Additional logic is implemented to make the SLC module reusable in a cascade connection to form a multi-lag correlator. The module has Aout and Bout outputs that can be used as Ain and Bin inputs, respectively, of the following correlator module. Internally, Aout is the direct pass-through of Ain. Bin is the input for the BReg register, which places its output on Bout. Additional delay based on the ND signal is introduced in BReg so that the data in the register are delayed by one ND pulse. Thus, the data at Bout are synchronized with the next data in Aout. This is the mechanism to generate the single lag needed for the following correlation calculation. The Rdy output is the signal to indicate the validity of the Aout and Bout data signals and can be connected to the following module’s ND input. Rdy will be active high with every ND pulse, excluding the first as Bin needs one ND pulse to propagate to Bout. This is accomplished by the logic inside NDReg. Like Aout, EODout is the direct pass-through of EODin.

**Data entries**
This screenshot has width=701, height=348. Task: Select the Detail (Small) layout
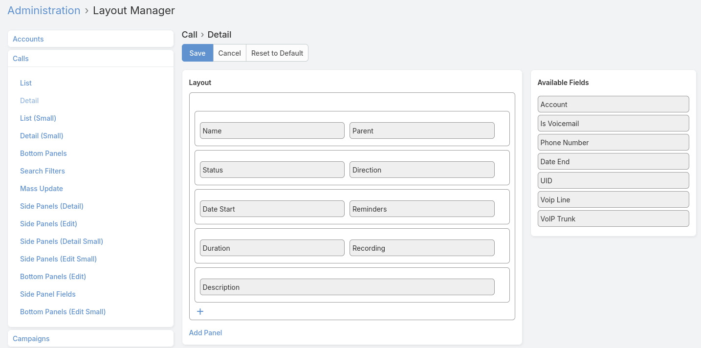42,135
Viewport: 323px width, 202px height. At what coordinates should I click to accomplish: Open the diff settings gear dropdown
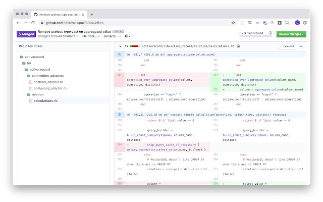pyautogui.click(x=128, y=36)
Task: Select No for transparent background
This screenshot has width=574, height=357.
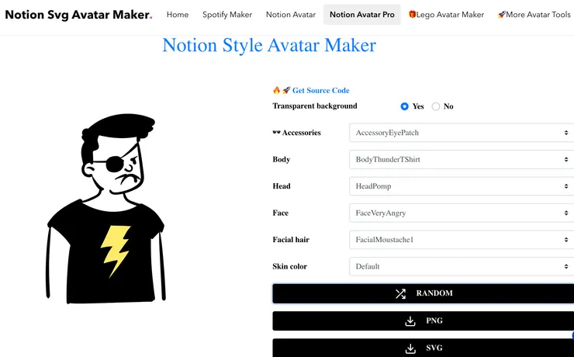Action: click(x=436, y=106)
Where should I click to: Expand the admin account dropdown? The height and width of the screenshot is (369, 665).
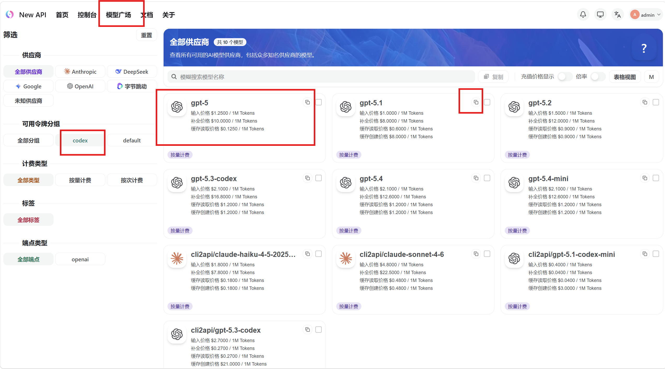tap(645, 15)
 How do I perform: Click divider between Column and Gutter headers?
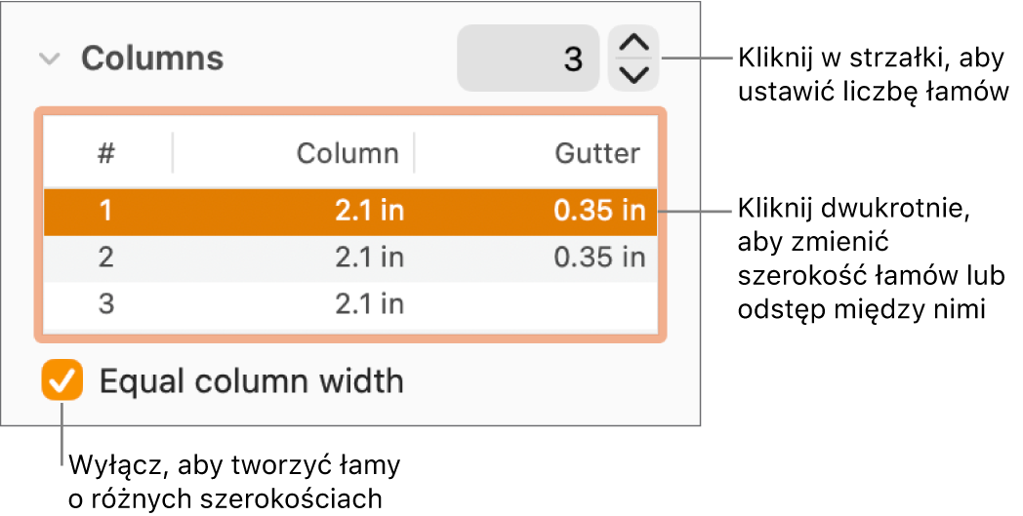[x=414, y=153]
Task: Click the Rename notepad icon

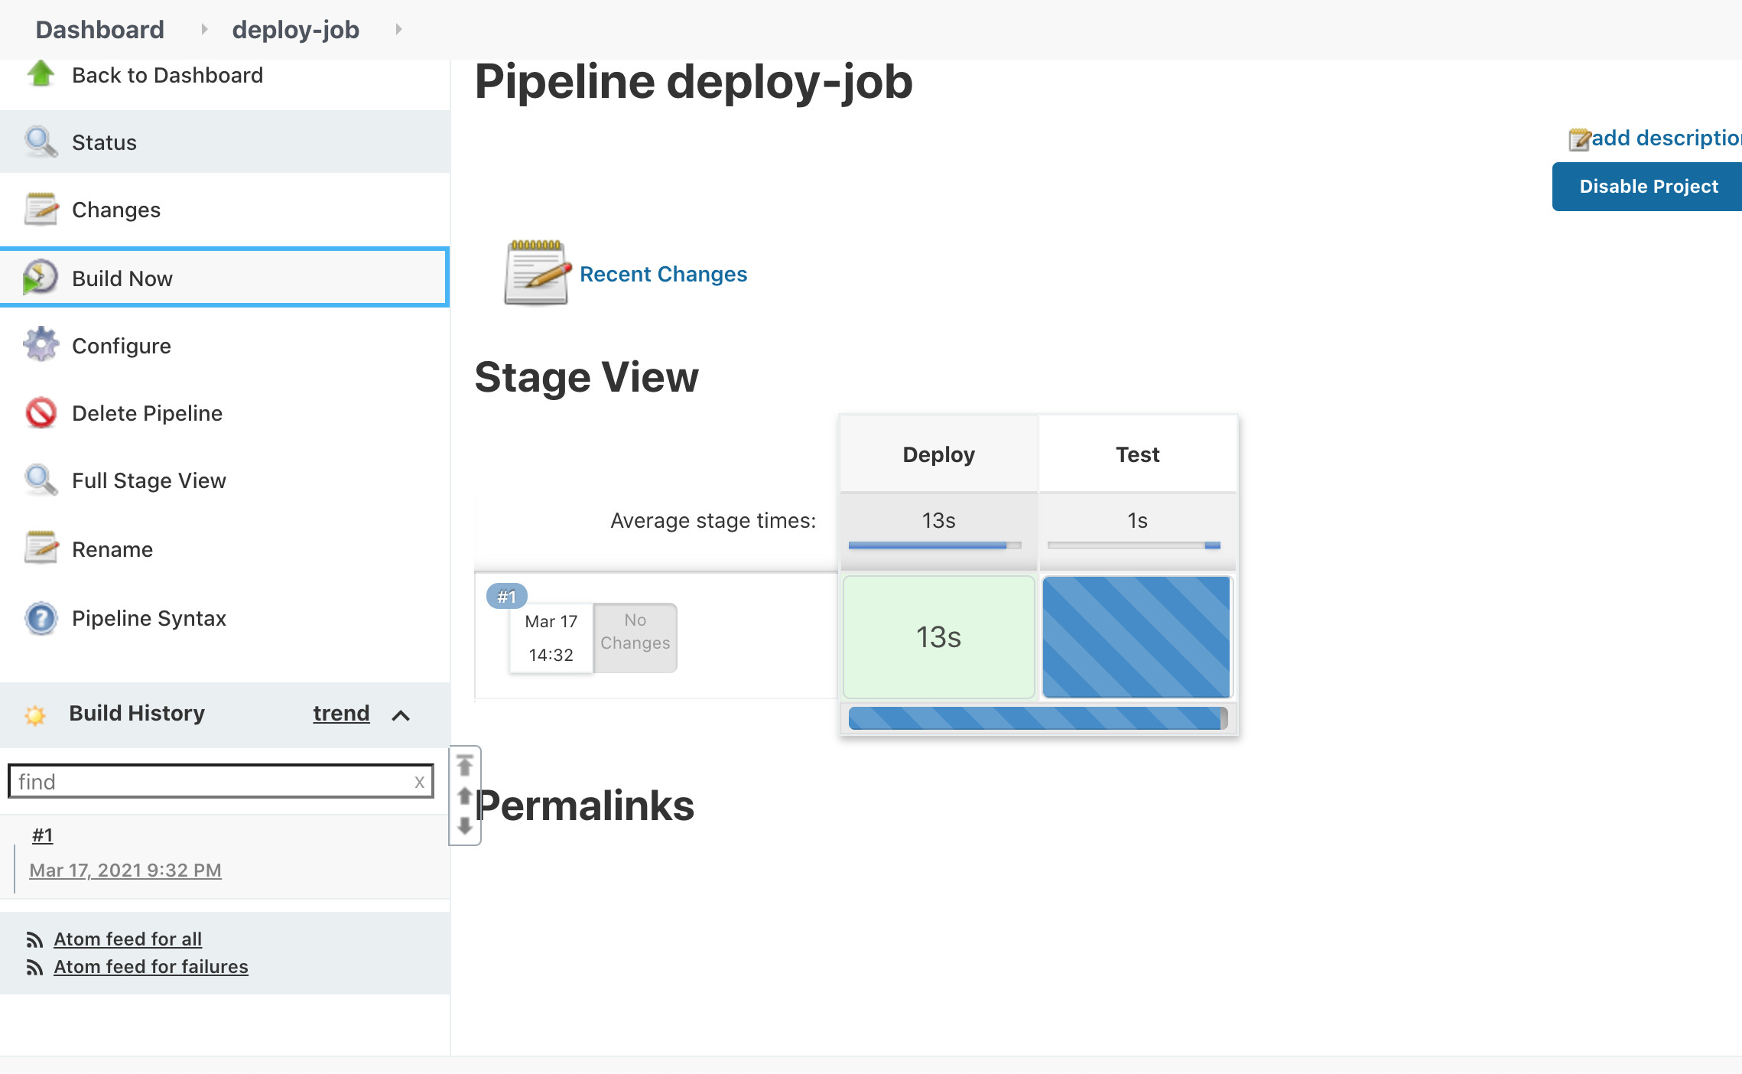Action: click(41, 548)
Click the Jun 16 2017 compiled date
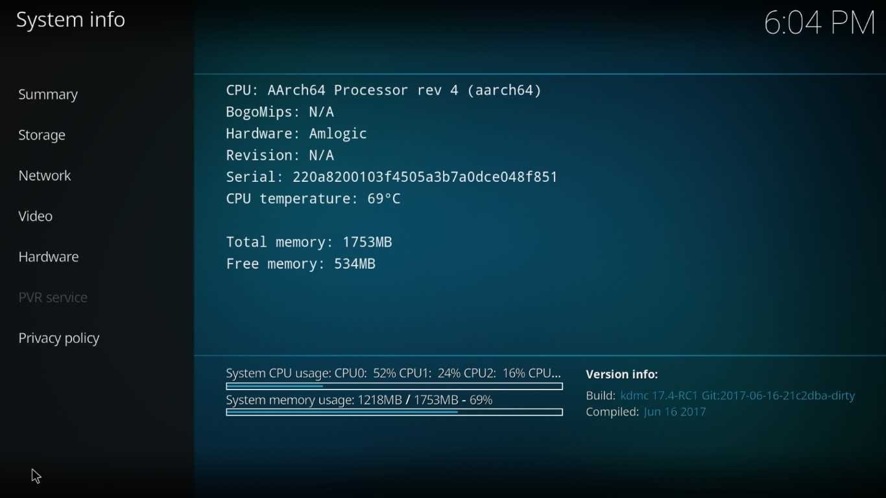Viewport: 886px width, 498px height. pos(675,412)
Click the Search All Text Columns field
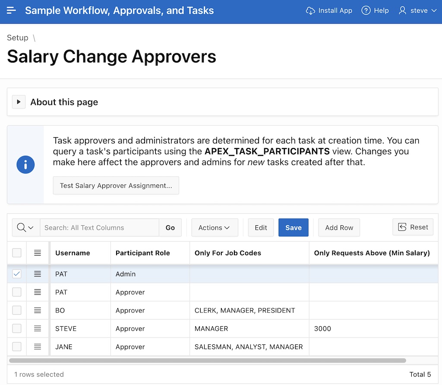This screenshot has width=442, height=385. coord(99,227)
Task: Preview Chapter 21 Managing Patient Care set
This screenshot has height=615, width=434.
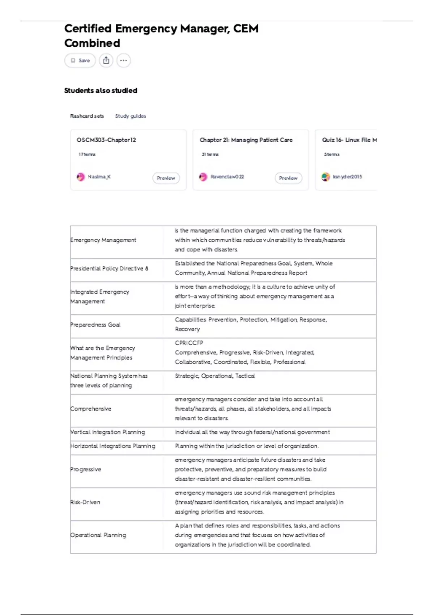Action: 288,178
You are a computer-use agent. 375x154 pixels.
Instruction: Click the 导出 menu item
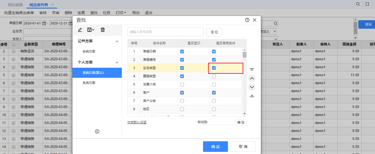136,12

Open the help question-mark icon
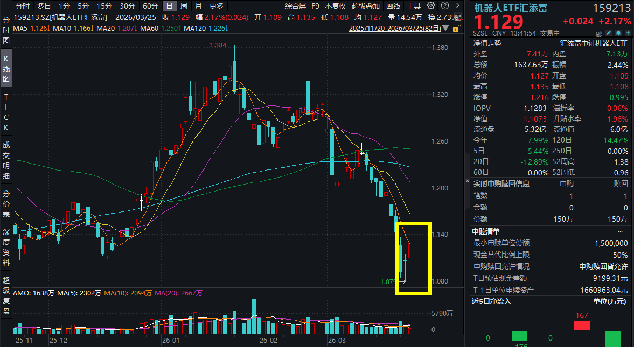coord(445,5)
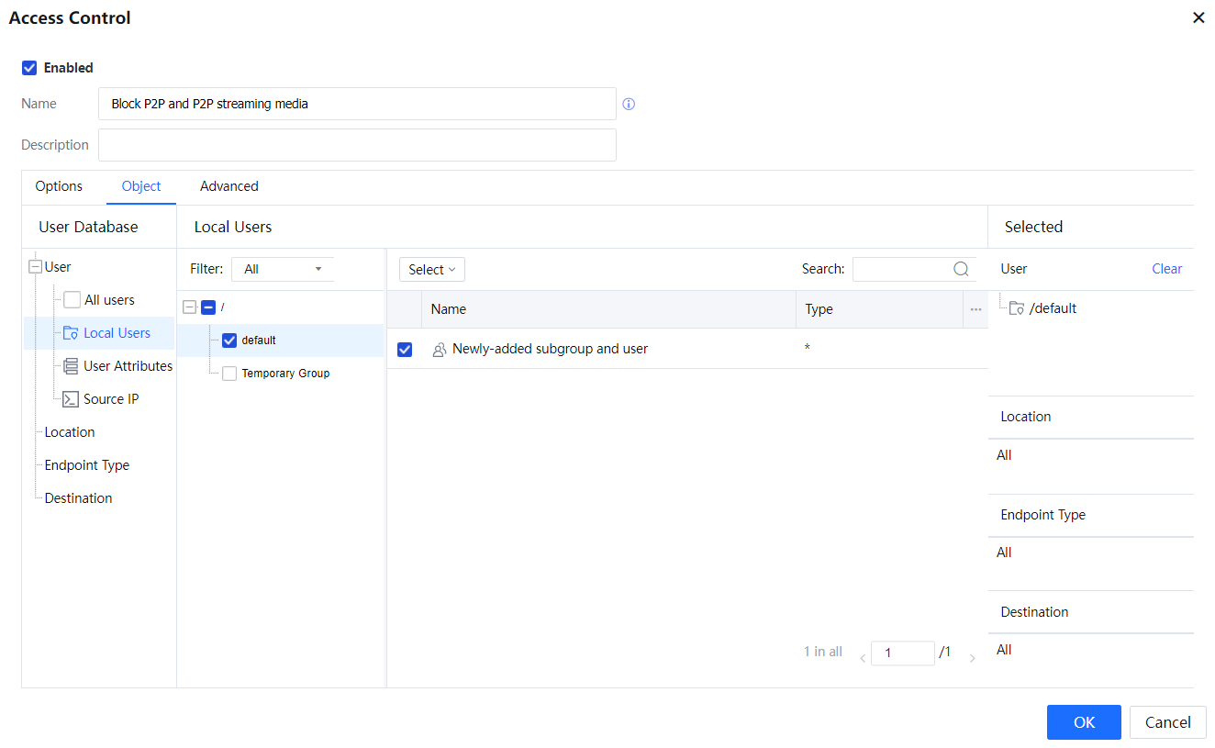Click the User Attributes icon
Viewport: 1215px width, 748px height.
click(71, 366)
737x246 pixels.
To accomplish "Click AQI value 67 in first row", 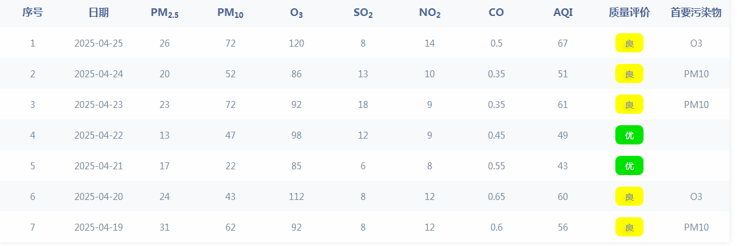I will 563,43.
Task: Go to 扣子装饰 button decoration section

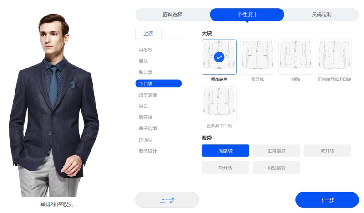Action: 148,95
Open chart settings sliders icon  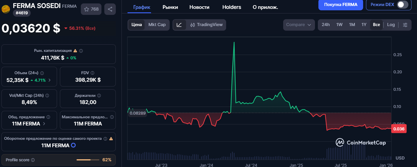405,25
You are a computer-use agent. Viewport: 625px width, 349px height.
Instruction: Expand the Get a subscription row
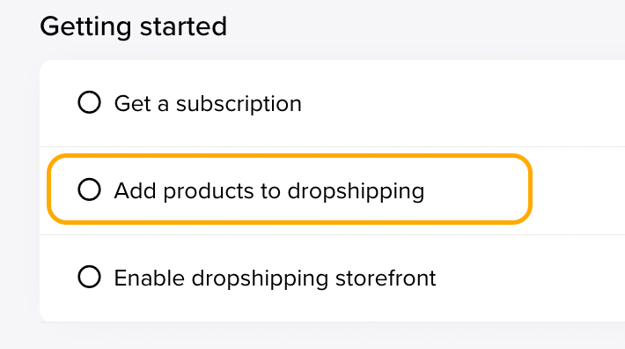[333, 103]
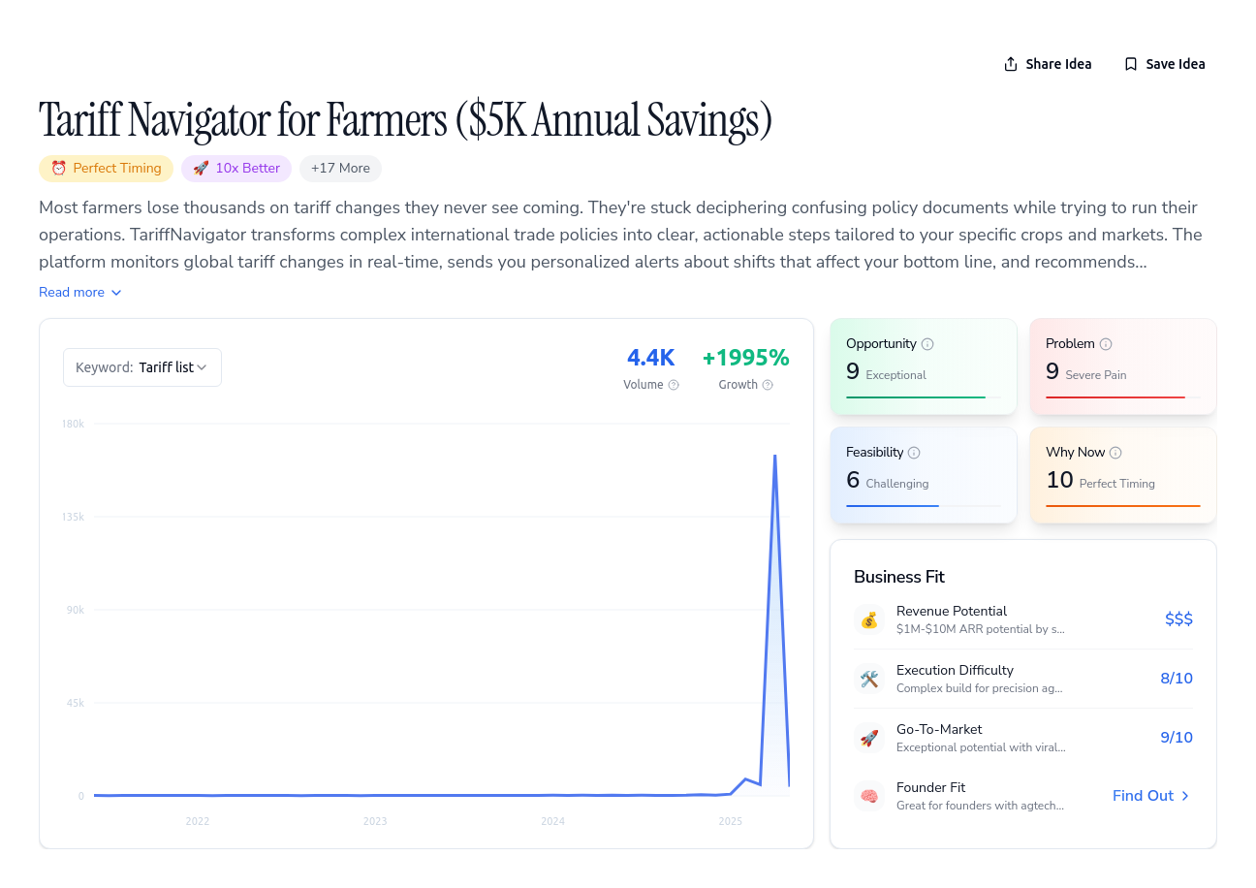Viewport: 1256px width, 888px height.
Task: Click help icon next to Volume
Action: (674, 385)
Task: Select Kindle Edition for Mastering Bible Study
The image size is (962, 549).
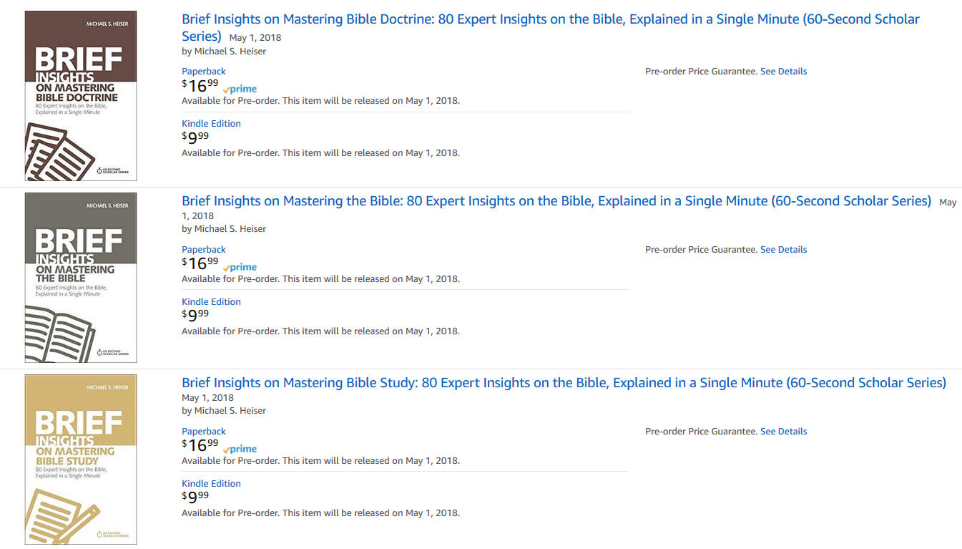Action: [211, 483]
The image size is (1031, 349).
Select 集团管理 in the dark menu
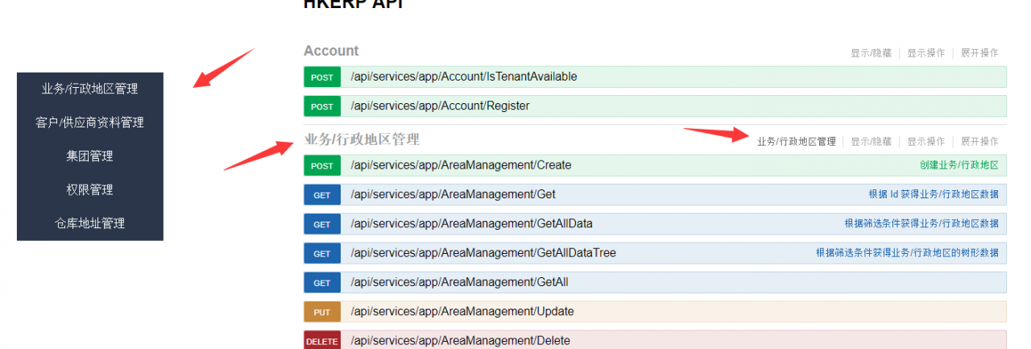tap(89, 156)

**Set of tasks**
1 – Using the SLC module text, answer these:
(a) Which output is a direct pass-through of Ain?
(b) What can the Rdy output be connected to?
(c) What logic keeps Rdy inactive on the first ND pulse?
2 – Please list every signal name in the SLC module text that ends in "in" or "out".

**Solutions to the tasks**
1 –
(a) Aout
(b) The following module's ND input
(c) The logic inside NDReg

2 – Ain, Bin, EODin, Aout, Bout, EODout